WHAT YOU NEED TO DO —
**a.** Reproduce part of the film analysis word for word, beginning at "The film called" and stopping after "towards the future.".
**b.** Write the next part of the critical analysis of the documentary about the wrestler.

Critical Analysis – Who is Roy Johnson?

The film called “Who Is Roy Johnson?” (available on my Video page), portrays the week leading up to a British amateur wrestler’s debut match. The title immediately highlights Rory’s disposition towards creating an alter-ego. Formal interviews form the chronological structure to the piece, focusing on Rory’s feelings on his weight-lifting injury, and the possibility of suffering further injuries through wrestling. The question of nerves and apprehension is also a central and recurring consideration. The subject however, always remains confident in his ability to fight, even when confronted with these questions just minutes before his debut match. In resolution, the subject reveals his sense of accomplishment, and a positive outlook towards the future.

This project has been filmed in essence, as a piece of ‘Direct Cinema‘, or as is now more commonly known, ‘Observational Cinema‘, in that they were…

  shot unobtrusively and by available light, aiming to capture the spontaneity and uninhibited flow of events as people were living them“, (Rabiger, 1987: P51).

PROVIDED RECORDS —
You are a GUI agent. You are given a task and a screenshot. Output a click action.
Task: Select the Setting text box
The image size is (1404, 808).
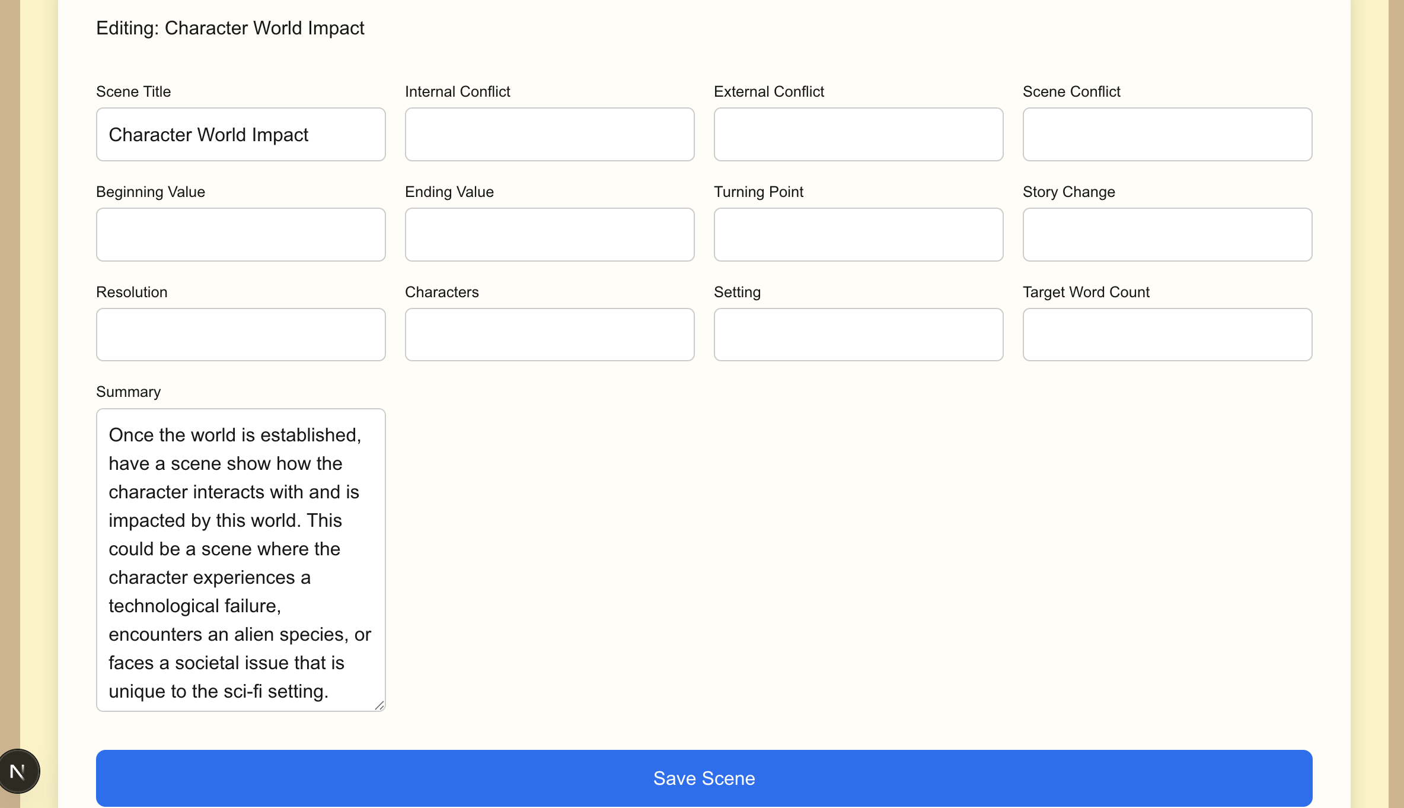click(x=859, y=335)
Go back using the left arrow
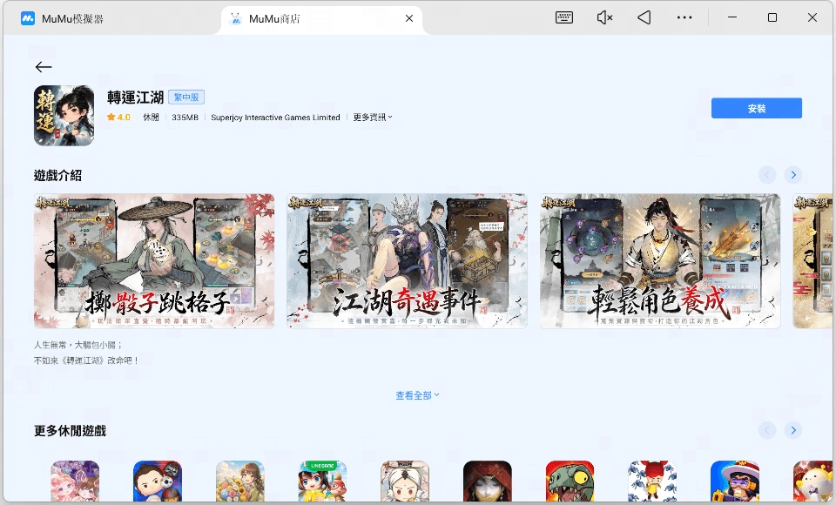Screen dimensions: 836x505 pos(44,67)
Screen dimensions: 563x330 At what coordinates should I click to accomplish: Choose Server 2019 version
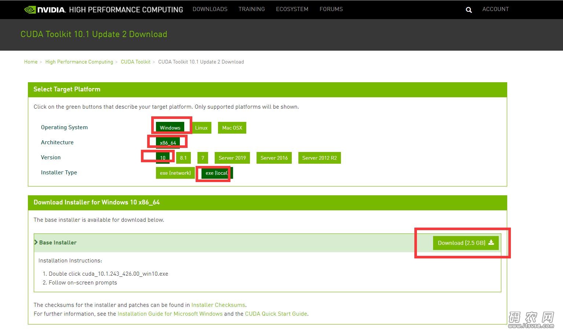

==

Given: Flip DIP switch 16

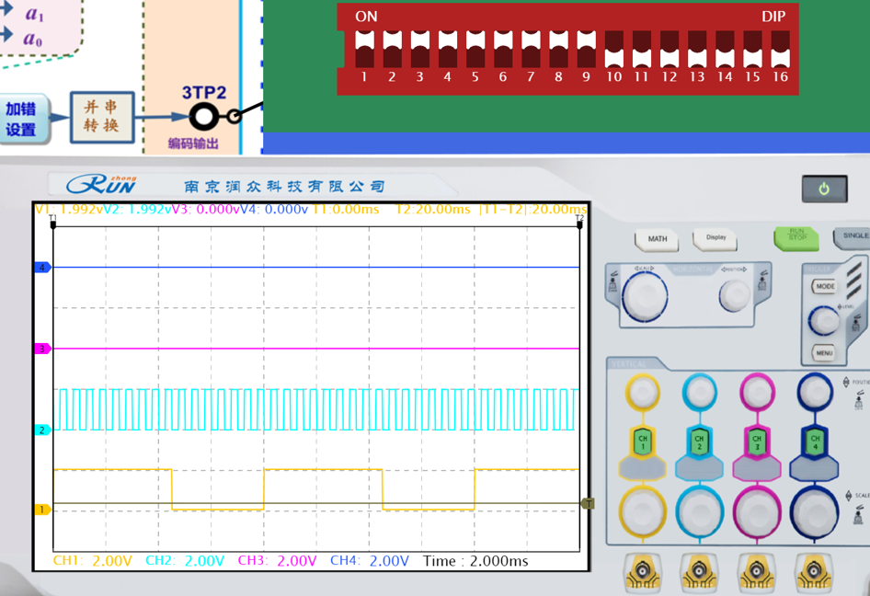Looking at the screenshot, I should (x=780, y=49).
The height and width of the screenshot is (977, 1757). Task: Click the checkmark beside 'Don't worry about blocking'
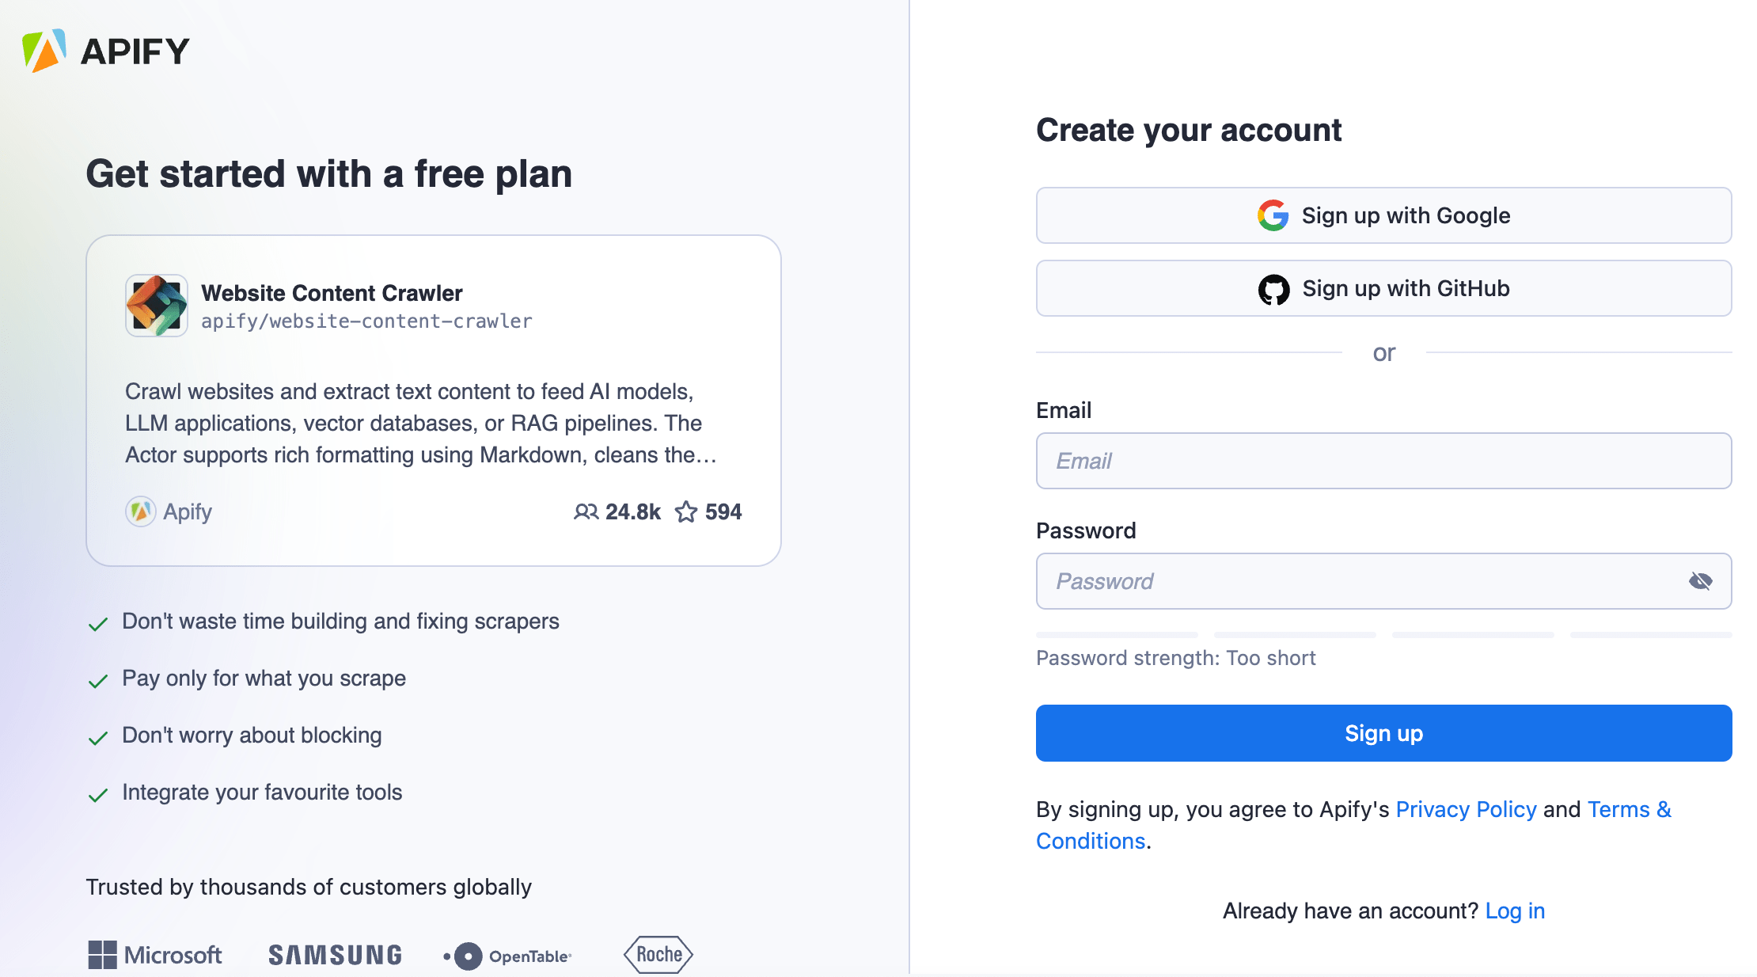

* * *

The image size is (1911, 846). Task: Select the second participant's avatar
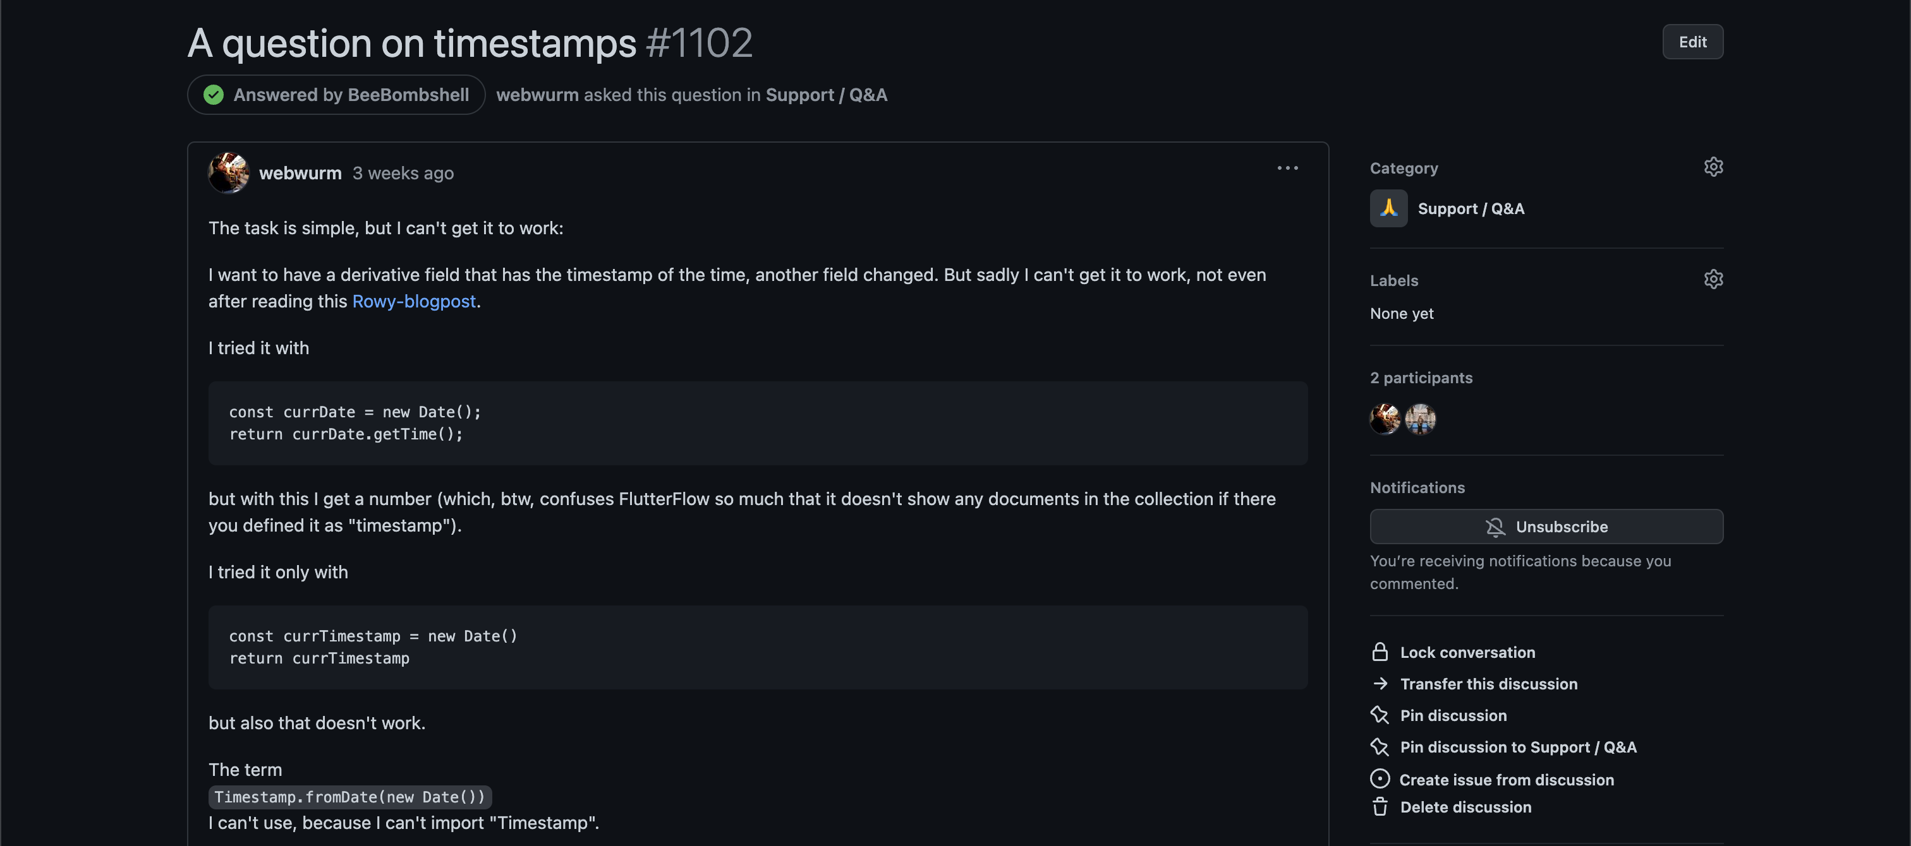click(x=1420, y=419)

WRITTEN ANSWERS —
**a.**
The film called “Who Is Roy Johnson?” (available on my Video page), portrays the week leading up to a British amateur wrestler’s debut match. The title immediately highlights Rory’s disposition towards creating an alter-ego. Formal interviews form the chronological structure to the piece, focusing on Rory’s feelings on his weight-lifting injury, and the possibility of suffering further injuries through wrestling. The question of nerves and apprehension is also a central and recurring consideration. The subject however, always remains confident in his ability to fight, even when confronted with these questions just minutes before his debut match. In resolution, the subject reveals his sense of accomplishment, and a positive outlook towards the future.

**b.**
However, it shares these attributes inherent to ‘Cinéma Vérité‘, with other techniques that would see it lean towards also being ‘Expository‘, ‘Biographical‘, ‘Character Driven‘ and hence ‘Performative‘ to some degree, therefore transgressing the piece to the category of ‘Eclectic‘ documentary. Michael Rabiger describes the eclectic form of non-fictional filmmaking and its origin. 

From the 1980s onward, documentary-makers moved toward mixed documentary forms and drew more freely on allied art forms and disciplines”, (Rabiger, 1987: P57).

What makes the film expository to some degree, can be attributed to the use of voice-overs, a practice that first started in the United Kingdom during the 1930s when John Grierson and associates adopted its use,

the spoken commentary was often presented in the form of a deep, authoritarian male voice-over narration by an unseen speaker (the so-called voice of God commentary)“, (Beattie, 2004 :P21).

As Stella Bruzzi explains in ‘New Documentary‘, voice-overs are used to give “insights and information not immediately available from within the diegesis” (2006), however, there are differences in how voice-overs can be applied in each film. In a self portrait, for example, the voice-over assumes the role of the “character in the narrative” (Bruzzi, 2006: P47), as is more likely the case in a fictional film. For this film, the use of voice-overs is more like that of the traditional documentary.

This is the ‘filmmakers as teachers and audience as willing pupils’ model of documentary, very much dependent on the understanding that the former have dedicated a substantial amount of time and resources to acquiring the requisite knowledge“, (Bruzzi, 2006: P51).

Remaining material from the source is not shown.